- [About this task] The stretch wanted below opens at the line containing "The width and height of the screenshot is (1512, 787)." and closes at the line containing "The height and width of the screenshot is (811, 1512).". Please return it exactly, with no other lines.

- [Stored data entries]
=-=-=

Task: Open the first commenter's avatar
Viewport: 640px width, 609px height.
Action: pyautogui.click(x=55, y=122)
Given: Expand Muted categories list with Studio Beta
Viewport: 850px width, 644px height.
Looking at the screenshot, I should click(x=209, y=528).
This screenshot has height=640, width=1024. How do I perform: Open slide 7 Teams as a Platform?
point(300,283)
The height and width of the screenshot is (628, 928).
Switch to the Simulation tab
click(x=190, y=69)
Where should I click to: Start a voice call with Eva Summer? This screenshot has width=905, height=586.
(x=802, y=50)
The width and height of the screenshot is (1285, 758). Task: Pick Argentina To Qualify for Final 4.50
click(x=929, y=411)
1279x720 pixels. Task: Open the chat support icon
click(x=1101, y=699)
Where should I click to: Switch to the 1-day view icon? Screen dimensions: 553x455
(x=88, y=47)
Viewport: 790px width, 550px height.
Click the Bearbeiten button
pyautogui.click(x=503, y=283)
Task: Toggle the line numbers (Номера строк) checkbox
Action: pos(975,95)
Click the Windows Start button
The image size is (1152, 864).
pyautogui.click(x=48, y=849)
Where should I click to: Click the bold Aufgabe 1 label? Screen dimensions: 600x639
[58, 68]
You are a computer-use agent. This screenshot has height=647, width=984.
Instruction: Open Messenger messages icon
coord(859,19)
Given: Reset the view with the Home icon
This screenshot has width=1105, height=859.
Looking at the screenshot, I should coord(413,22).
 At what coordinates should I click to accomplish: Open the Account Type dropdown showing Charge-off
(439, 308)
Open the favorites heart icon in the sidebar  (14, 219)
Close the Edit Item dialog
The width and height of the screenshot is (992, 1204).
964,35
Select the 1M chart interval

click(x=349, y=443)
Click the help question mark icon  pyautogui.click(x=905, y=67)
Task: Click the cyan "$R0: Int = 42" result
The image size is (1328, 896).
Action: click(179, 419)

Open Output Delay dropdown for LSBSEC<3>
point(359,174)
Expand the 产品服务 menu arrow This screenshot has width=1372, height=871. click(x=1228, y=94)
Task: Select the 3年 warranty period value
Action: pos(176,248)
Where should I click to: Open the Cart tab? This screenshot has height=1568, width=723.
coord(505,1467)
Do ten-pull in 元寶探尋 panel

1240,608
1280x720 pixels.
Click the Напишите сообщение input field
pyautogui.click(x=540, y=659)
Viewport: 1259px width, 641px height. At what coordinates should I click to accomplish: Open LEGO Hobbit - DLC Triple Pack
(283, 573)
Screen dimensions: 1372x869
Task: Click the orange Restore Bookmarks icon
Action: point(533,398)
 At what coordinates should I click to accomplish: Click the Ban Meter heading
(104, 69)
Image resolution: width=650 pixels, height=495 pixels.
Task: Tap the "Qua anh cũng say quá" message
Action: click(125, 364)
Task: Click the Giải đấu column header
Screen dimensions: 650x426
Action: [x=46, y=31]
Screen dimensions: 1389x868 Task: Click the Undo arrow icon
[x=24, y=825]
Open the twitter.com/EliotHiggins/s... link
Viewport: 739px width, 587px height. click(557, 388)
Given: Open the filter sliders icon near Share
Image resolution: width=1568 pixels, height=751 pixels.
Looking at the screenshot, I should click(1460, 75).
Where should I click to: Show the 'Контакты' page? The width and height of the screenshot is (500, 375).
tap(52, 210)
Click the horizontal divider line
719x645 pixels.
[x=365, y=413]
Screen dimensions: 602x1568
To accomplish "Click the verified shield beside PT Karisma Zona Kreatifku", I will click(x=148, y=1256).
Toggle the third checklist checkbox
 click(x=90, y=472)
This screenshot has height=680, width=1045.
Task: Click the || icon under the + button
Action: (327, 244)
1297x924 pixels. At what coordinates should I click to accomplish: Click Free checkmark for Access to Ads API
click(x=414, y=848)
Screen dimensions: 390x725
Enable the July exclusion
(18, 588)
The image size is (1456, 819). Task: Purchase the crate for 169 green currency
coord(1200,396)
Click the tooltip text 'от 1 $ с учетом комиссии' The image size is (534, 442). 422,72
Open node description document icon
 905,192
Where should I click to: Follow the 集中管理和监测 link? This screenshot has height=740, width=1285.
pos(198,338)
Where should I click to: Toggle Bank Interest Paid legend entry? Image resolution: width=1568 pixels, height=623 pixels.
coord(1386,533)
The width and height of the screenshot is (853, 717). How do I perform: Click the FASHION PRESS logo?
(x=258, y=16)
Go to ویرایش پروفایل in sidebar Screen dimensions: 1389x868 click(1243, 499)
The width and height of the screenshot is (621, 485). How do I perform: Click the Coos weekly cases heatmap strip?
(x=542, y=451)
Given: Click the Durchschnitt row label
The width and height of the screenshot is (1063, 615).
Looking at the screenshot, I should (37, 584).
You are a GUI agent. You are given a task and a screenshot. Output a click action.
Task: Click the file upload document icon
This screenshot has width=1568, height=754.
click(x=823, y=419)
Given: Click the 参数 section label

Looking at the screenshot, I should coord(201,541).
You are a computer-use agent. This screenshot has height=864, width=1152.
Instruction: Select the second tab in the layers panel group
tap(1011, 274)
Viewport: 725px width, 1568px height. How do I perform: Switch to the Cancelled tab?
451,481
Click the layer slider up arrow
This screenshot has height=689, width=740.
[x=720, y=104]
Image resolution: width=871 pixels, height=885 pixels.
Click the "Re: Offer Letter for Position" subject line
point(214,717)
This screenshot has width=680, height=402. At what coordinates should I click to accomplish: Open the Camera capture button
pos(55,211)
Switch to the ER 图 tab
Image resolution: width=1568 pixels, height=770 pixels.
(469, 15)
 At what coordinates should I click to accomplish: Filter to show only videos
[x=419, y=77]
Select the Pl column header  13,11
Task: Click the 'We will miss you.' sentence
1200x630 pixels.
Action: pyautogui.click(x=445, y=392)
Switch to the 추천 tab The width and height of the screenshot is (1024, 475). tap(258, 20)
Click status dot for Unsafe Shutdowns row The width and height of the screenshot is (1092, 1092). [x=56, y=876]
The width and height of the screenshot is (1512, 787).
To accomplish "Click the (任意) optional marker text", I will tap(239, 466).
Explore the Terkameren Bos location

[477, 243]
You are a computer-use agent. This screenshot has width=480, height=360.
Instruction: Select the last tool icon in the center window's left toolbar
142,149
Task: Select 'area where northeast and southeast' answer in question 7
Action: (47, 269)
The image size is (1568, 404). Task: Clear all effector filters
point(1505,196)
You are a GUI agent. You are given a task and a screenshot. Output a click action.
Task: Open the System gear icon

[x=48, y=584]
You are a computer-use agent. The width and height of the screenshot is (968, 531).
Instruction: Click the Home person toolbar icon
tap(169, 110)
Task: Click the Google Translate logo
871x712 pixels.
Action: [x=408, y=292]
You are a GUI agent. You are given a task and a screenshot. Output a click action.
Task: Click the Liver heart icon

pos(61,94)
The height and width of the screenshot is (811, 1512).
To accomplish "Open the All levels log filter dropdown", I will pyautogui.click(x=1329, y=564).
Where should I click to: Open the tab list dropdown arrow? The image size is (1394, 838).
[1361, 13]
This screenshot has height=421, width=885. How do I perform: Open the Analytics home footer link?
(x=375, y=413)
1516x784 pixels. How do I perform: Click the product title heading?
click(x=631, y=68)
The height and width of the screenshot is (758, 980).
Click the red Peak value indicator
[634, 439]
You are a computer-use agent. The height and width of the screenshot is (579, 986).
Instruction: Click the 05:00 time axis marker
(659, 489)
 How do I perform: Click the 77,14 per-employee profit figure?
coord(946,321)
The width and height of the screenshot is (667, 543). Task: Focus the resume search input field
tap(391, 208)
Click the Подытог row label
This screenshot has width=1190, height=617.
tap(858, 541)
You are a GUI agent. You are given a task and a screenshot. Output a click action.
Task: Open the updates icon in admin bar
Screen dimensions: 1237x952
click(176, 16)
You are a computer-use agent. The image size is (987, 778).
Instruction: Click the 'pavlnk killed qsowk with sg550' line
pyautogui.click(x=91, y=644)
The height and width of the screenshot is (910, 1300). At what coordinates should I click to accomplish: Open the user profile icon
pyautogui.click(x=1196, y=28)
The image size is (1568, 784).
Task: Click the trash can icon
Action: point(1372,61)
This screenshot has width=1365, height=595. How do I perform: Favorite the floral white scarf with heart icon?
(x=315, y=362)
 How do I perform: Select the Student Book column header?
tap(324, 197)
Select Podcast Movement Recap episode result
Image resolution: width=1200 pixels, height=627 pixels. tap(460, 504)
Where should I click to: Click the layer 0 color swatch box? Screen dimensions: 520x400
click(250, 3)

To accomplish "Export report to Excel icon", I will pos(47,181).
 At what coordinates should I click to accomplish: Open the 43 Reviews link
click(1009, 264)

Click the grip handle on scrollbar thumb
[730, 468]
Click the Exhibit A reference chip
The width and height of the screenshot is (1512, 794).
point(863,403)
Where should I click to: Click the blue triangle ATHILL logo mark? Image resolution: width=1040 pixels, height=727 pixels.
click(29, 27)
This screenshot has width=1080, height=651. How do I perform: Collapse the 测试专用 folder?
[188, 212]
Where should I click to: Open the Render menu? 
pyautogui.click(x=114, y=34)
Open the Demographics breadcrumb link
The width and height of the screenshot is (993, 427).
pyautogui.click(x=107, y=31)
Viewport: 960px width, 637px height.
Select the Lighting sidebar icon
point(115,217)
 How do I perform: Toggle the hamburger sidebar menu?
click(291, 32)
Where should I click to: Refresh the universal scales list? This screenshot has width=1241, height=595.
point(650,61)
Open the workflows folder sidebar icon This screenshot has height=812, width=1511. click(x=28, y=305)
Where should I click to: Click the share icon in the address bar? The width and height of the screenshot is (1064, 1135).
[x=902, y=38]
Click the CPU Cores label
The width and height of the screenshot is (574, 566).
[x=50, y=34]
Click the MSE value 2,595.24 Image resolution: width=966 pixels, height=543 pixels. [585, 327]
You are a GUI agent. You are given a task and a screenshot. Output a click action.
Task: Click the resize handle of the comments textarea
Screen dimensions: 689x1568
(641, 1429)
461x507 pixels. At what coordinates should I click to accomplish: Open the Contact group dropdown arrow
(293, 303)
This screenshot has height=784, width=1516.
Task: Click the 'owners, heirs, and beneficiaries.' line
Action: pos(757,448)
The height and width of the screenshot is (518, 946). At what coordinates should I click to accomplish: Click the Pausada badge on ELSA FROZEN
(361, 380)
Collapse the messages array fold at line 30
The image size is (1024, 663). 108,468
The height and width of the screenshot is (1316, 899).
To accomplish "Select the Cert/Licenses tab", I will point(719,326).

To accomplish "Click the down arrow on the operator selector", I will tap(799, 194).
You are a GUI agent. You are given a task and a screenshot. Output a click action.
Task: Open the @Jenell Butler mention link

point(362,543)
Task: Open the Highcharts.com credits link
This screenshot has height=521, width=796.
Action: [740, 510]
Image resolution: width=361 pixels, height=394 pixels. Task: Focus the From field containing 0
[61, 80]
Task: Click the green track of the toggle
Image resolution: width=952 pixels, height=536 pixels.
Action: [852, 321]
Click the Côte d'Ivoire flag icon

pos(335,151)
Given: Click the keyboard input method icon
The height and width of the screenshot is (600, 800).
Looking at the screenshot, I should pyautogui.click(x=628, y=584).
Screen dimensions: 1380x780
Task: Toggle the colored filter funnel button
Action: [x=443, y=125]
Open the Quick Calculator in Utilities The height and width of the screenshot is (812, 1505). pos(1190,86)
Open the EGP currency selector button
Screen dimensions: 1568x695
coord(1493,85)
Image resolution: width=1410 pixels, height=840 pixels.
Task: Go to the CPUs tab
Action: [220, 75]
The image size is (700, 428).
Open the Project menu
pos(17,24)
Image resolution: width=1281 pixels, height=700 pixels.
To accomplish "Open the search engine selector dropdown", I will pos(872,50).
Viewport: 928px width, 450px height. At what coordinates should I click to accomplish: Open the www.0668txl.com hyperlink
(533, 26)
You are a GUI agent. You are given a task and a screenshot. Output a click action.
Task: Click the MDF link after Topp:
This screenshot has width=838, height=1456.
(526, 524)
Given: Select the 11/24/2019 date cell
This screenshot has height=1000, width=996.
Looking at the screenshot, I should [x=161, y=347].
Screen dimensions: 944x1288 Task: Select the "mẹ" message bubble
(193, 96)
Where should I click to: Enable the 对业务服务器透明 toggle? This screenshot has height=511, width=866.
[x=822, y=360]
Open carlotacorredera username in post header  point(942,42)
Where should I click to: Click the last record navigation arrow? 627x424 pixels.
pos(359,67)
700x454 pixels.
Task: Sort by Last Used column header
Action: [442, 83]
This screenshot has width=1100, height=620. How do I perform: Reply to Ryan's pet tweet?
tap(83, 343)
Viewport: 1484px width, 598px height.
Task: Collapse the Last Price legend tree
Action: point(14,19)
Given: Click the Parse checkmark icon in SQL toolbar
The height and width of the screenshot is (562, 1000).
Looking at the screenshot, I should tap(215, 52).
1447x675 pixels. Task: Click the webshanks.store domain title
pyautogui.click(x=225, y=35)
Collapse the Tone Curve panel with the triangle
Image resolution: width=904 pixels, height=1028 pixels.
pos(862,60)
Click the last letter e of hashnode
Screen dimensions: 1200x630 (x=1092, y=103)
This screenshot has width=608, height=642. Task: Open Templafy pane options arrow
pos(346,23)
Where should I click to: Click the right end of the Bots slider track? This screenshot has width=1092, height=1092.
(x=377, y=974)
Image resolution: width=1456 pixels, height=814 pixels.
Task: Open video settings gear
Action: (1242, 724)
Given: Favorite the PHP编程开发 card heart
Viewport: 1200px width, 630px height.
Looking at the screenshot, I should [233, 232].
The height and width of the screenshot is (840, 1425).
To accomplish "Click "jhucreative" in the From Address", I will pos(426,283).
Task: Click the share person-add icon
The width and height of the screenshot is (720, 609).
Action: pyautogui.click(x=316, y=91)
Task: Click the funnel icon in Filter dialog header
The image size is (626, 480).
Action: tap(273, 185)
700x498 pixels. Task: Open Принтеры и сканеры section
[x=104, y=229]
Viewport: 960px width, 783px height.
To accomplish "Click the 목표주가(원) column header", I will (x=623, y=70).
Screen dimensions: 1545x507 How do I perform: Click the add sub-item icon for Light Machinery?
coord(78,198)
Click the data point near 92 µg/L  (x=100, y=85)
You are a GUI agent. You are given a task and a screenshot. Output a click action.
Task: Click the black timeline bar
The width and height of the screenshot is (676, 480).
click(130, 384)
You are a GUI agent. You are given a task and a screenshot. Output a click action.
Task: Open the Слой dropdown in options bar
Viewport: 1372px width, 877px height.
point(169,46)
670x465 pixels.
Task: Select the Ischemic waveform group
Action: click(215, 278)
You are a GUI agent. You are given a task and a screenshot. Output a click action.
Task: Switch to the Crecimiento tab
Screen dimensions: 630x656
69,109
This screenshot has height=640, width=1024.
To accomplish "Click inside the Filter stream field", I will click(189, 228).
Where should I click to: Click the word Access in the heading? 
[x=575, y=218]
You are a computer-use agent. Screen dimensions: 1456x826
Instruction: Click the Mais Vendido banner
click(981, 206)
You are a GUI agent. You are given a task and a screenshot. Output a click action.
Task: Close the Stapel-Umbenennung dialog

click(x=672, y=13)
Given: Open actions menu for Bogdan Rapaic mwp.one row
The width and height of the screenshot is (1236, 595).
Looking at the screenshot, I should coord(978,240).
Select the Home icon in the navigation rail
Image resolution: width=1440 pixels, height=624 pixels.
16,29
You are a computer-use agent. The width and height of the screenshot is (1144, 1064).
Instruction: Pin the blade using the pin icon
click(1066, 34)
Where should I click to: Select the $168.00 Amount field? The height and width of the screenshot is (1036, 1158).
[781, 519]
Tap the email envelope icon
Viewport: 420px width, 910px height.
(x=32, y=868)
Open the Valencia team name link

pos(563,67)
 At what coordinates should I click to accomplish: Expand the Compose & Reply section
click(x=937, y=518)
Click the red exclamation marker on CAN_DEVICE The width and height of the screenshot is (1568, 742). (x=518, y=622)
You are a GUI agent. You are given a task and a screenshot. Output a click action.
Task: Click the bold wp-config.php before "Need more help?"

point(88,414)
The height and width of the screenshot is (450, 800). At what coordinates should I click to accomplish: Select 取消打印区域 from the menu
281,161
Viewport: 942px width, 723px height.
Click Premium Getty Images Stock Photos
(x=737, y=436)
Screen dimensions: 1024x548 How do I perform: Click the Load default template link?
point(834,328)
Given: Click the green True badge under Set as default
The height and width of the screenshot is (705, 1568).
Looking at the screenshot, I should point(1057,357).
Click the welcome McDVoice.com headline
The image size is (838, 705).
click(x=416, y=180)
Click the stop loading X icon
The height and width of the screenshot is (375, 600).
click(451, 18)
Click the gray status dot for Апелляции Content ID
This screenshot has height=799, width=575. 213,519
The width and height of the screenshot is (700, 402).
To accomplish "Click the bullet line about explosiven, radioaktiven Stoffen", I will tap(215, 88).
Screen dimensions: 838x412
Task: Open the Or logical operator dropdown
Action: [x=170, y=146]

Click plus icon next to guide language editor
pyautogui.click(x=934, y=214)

=-=-=

- [Written answer]
The width and height of the screenshot is (1512, 787).
To accomplish "Click the (任意) optional marker text", I will tap(239, 466).
Explore the Terkameren Bos location

[477, 243]
You are a computer-use agent. This screenshot has width=480, height=360.
Instruction: Select the last tool icon in the center window's left toolbar
142,149
Task: Select 'area where northeast and southeast' answer in question 7
Action: (47, 269)
The image size is (1568, 404). Task: Clear all effector filters
point(1505,196)
You are a GUI agent. You are given a task and a screenshot. Output a click action.
Task: Open the System gear icon

[x=48, y=584]
You are a computer-use agent. The width and height of the screenshot is (968, 531).
Instruction: Click the Home person toolbar icon
tap(169, 110)
Task: Click the Google Translate logo
871x712 pixels.
Action: [x=408, y=292]
You are a GUI agent. You are given a task and a screenshot. Output a click action.
Task: Click the Liver heart icon

pos(61,94)
The height and width of the screenshot is (811, 1512).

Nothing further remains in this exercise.